# GitStractor Repository Analysis Data Extraction Tool

Created by [Matt Eland](https://MattEland.dev)

This notebook helps you load historical git and file statistics data from any local git repository

## Pre-requisites
The code assumes you have the following libraries installed:

- pydriller
- pandas

### Setup: Output file paths and repository

In [1]:
# This repository path should be a LOCAL path already cloned on disk
repository_path = 'C:\\Dev\\GitStractor'
repository_branch = 'main'

# Declare our paths of interest
commit_data_path = 'Commits.csv'
file_commit_data_path = 'FileCommits.csv'
file_size_data_path = 'FileSizes.csv'
file_data_path = 'FileData.csv'
author_data_path = 'Authors.csv'
merged_data_path = 'MergedData.csv'
merged_file_data_path = 'MergedFileData.csv'

# Multi-threading is supported
num_threads = 16

### Configure Authors

Sometimes people commit with different names or E-Mail addresses and we want to configure aliases. Additionally, the final project's rubric required a map view. The best way of doing that with this dataset is to allow the user to specify the country and city of each author.
══════════
- **EXERCISE REQUIREMENTS**
Copy out the GitStractor notebook page above word for word, from its title through the paragraph on configuring authors.

- **GIVEN MATERIAL**
══════════
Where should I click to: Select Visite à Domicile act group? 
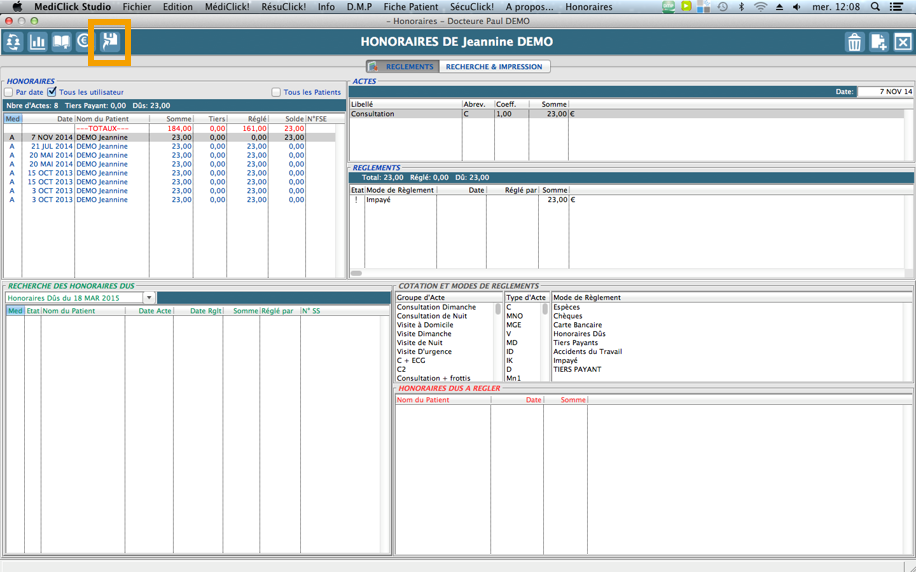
══════════
- **RESPONSE**
# GitStractor Repository Analysis Data Extraction Tool

Created by [Matt Eland](https://MattEland.dev)

This notebook helps you load historical git and file statistics data from any local git repository

## Pre-requisites
The code assumes you have the following libraries installed:

- pydriller
- pandas

### Setup: Output file paths and repository

In [1]:
# This repository path should be a LOCAL path already cloned on disk
repository_path = 'C:\\Dev\\GitStractor'
repository_branch = 'main'

# Declare our paths of interest
commit_data_path = 'Commits.csv'
file_commit_data_path = 'FileCommits.csv'
file_size_data_path = 'FileSizes.csv'
file_data_path = 'FileData.csv'
author_data_path = 'Authors.csv'
merged_data_path = 'MergedData.csv'
merged_file_data_path = 'MergedFileData.csv'

# Multi-threading is supported
num_threads = 16

### Configure Authors

Sometimes people commit with different names or E-Mail addresses and we want to configure aliases. Additionally, the final project's rubric required a map view. The best way of doing that with this dataset is to allow the user to specify the country and city of each author.